La presidenta Claudia Sheinbaum Pardo evitó responder preguntas sobre la entrega de Gerardo Mérida Sánchez y Enrique Díaz Vega a Estados Unidos. Los exfuncionarios de Sinaloa se entregaron voluntariamente tras ser acusados de vínculos con el Cártel de Sinaloa.
Durante su visita a Mérida, Yucatán, la mandataria fue cuestionada sobre estos casos que complican la situación del gobernador con licencia Rubén Rocha Moya. Sin embargo, Sheinbaum no ofreció información sobre la entrega de los funcionarios de Sinaloa.
Exsecretarios sinaloenses se entregaron tras acusaciones
Gerardo Mérida Sánchez, exsecretario de Seguridad Pública, y Enrique Díaz Vega, exsecretario de Finanzas de Sinaloa, se entregaron a autoridades estadounidenses dos semanas después de ser acusados.
Estados Unidos los señala por presuntos vínculos con el Cártel de Sinaloa durante su gestión en el gobierno estatal.

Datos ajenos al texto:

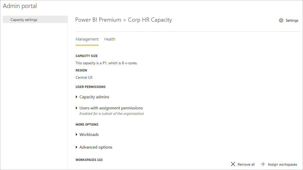Click the Corp HR Capacity breadcrumb title
Image resolution: width=303 pixels, height=170 pixels.
point(150,20)
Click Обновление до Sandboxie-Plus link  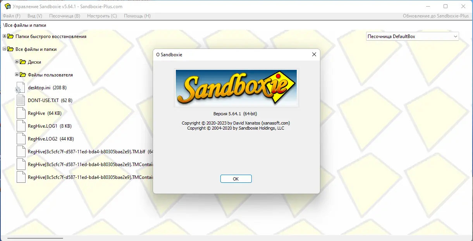[x=436, y=16]
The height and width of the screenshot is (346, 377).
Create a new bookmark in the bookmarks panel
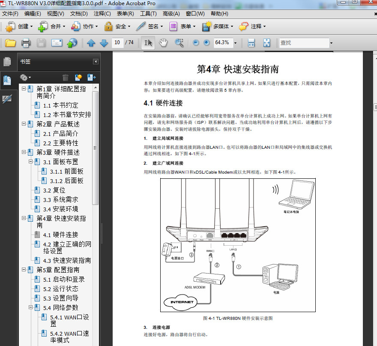pos(79,77)

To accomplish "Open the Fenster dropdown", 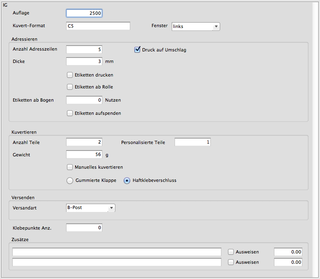I will 196,26.
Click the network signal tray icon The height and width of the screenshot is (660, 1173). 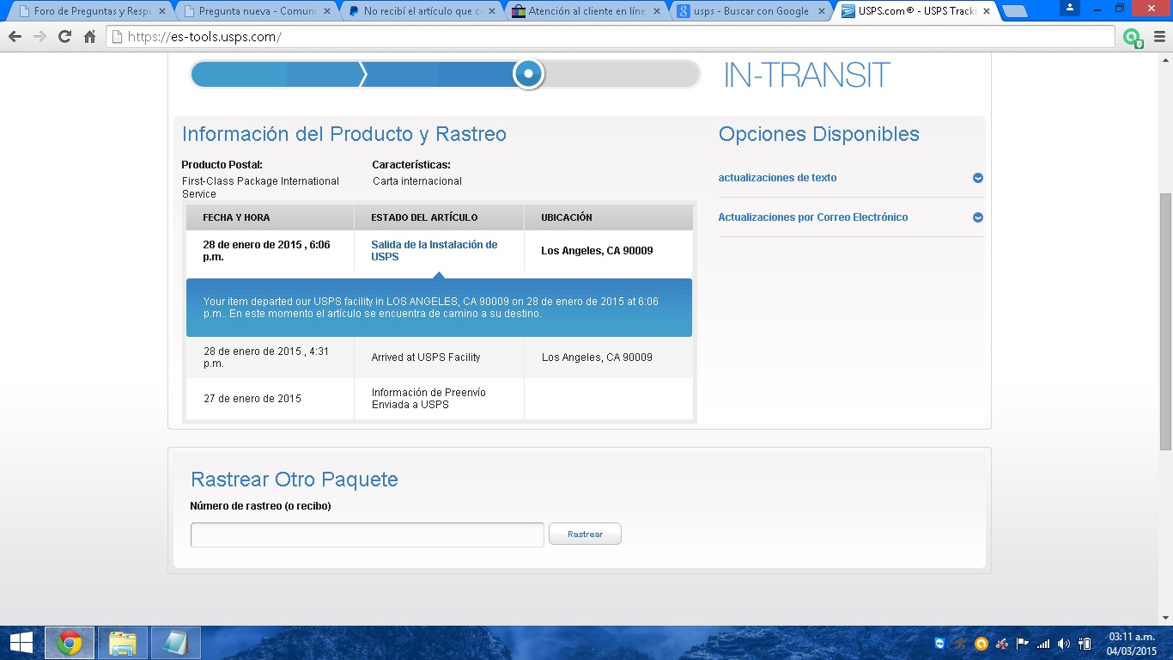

Ambos funcionarios son considerados piezas clave en el caso que involucra a políticos sinaloenses.
La entrega voluntaria de ambos exfuncionarios agrava la situación del gobernador morenista Rubén Rocha Moya, quien permanece sin aparecer públicamente desde que estalló el escándalo.
Jubilados protestan contra eliminación de pensiones
Durante la visita presidencial a Mérida, jubilados de CFE, Pemex y del Centro Nacional de Control de Energía protestaron contra la eliminación de las «pensiones doradas».
Los manifestantes gritaron consignas como «¡No a la retroactividad!» y «¡Son pensiones ganadas con trabajo!» al paso de la presidenta Sheinbaum.
Eduardo Negrete, de la alianza de jubilados afectados, indicó que son aproximadamente 40 mil extrabajadores perjudicados. Las afectaciones van desde 1% hasta 60% en las pensiones, según explicó.
Trabajadores buscan vía legal internacional
Los jubilados entregaron un documento a la presidenta durante la inauguración del Centro de Bachillerato Tecnológico Industrial y de Servicios No. 305 en Mérida.
Negrete confirmó que buscan una vía legal, incluso internacional, para revertir los recortes. Los trabajadores señalaron que padecen problemas psicológicos y emocionales por las reducciones.
«Ya a nuestra edad de sesenta y tantos años o más, ya no es tan fácil conseguir trabajo», expresaron los manifestantes. Pidieron a Sheinbaum que haga «recapacitar al Congreso» sobre esta medida.
La jubilada de CFE, Cecilia Navarro, destacó que entre los afectados hay compañeros que sufrieron riesgos laborales, amputaciones y quemaduras durante su vida laboral.